Excerpt →
>>
I like the new design though, thanks for the changes!
Alyssa



On Wed, Apr 1, 2026 at 10:58 AM Kevin Wu <[email protected]> wrote:

> Hi Jun,
>
> Sounds good. I will make an explicit section to document when formatting is
> still required. Thanks again for the feedback and questions.
>
> Best,
> Kevin Wu
>
> On Wed, Apr 1, 2026 at 12:02 PM Jun Rao via dev <[email protected]>
> wrote:
>
> > Hi, Kevin,
> >
> > Thanks for the explanation. I guess the special thing with dynamic
> > deployment is the need to write the VotersRecord. We can keep the design
> in
> > the KIP. Could you document when formatting is still required in the KIP?
> >
> > Jun
> >
> > On Tue, Mar 31, 2026 at 2:49 PM Kevin Wu <[email protected]> wrote:
> >
> > > Hi Jun,
> > >
> > > RE JR12:
> > > Dynamic quorums can technically not require formatting, but I fear it
> > will
> > > cause cluster misconfigurations more easily than the static quorum
> case.
> > > The main difference between the two quorum deployments is that static
> > > quorum cannot recover from data loss on a voter, whereas dynamic quorum
> > > can. Below is my reasoning for why maintaining this requirement for
> > dynamic
> > > clusters is better for Kafka operators given that formatting each
> node's
> > > disk is currently required.
> > >
> > > The KRaft voter set in both static and dynamic deployments is a piece
> of
> > > bootstrapping data that requires some orchestration to manage.
> Currently,
> > > the static voter set is managed by the supplier of a `.properties` file
> > > which contains `controller.quorum.voters`. In the static quorum case,
> the
> > > requirements from kafka on an orchestration layer to safely manage the
> > > value of `controller.quorum.voters` config is pretty straightforward:
> > > supply the same value on all nodes all the time forever. I think it is
> > more
> > > obvious to operators, without needing to know too much about how KRaft
> > > works, that having different values for `controller.quorum.voters` is
> > > incorrect and unsafe.
> > >
> > > The dynamic voter set's contents is initially managed by the caller of
> > > `kafka-storage format`, and then it is managed by KRaft itself. I will
> > just
> > > focus on what a standalone dynamic controller deployment would look
> like
> > > without formatting, but bootstrapping a dynamic quorum with multiple
> > > controllers is unsafe for the same reasons. In order to remove the
> > > formatting requirement for dynamic clusters, we could imagine having
> > > something like `controller.quorum.standalone.enabled`. When that config
> > is
> > > defined during startup, kafka writes the bootstrapping VotersRecord and
> > > KRaftVersion that would be done during formatting. However, the
> > > requirements from kafka on an orchestration layer to safely manage this
> > > "standalone" config are more complicated than the static quorum case.
<<
Source material →
>>
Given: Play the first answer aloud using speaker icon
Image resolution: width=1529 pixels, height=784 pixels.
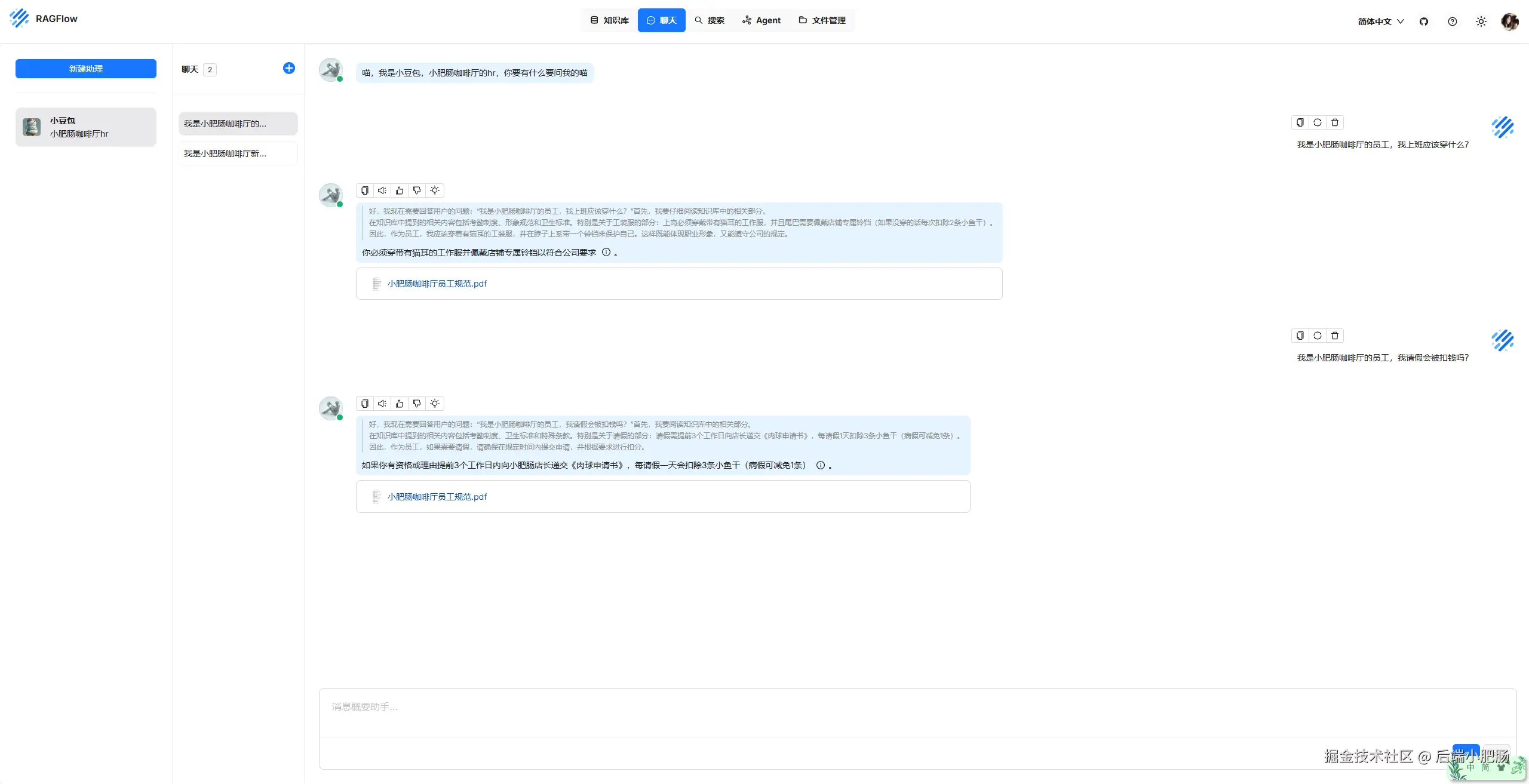Looking at the screenshot, I should [x=382, y=190].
<<
Carry on the email thread about formatting requirements for KRaft dynamic quorums from its last sentence.

> > They
> > > are also not obvious without prior knowledge of bootstrapping quorums.
> > This
> > > config should only be set on one node whenever the cluster has not been
> > > "bootstrapped," and it cannot be present on any nodes during startup if
> > the
> > > cluster has already been "bootstrapped." If this config is present
> after
> > > the cluster has a voter set, it can result in multiple KRaft leaders
> if a
> > > node with the standalone config defined experiences data loss and tries
> > to
> > > restart.
> > >
> > > This "unsafeness" WRT dynamic quorum also applies to `kafka-storage
> > > format,` but that CLI does not bootstrap with dynamic quorum by
> default,
> > as
> > > the user has to specify one of `--standalone`, `--initial-controllers`,
> > or
> > > `--no-initial-controllers` when `controller.quorum.voters` is not
> > defined.
> > > Maybe that is a sufficient argument that it is okay to introduce the
> > > `controller.quorum.standalone.enabled` static config as part of this
> KIP.
> > > Interested to know what you think about this.
> > >
> > > Best,
> > > Kevin Wu
> > >
> > > On Tue, Mar 31, 2026 at 11:34 AM Jun Rao via dev <[email protected]
> >
> > > wrote:
> > >
> > > > Hi, Kevin,
> > > >
> > > > Thanks for the reply.
> > > >
> > > > JR12. https://kafka.apache.org/42/operations/kraft/ specifies two
> > > > deployment methods for KRaft: static and dynamic. Are you saying that
> > > > dynamic still requires formatting while static doesn't? Could you
> > explain
> > > > why there is difference? BTW, which method do we recommend?
> > > >
> > > > Jun
> > > >
> > > > On Mon, Mar 30, 2026 at 9:03 AM Kevin Wu <[email protected]>
> > wrote:
> > > >
> > > > > Hi Jun,
> > > > >
> > > > > Thanks for the reply.
> > > > >
> > > > > RE JR10: Yes, I will update the KIP to reflect that.
> > > > >
> > > > > RE JR11: Yeah, I think it is fine to write V2.
> > > > >
> > > > > RE JR 12: Is this in reference to KIP-853: Dynamic Quorum
> > > > Reconfiguration?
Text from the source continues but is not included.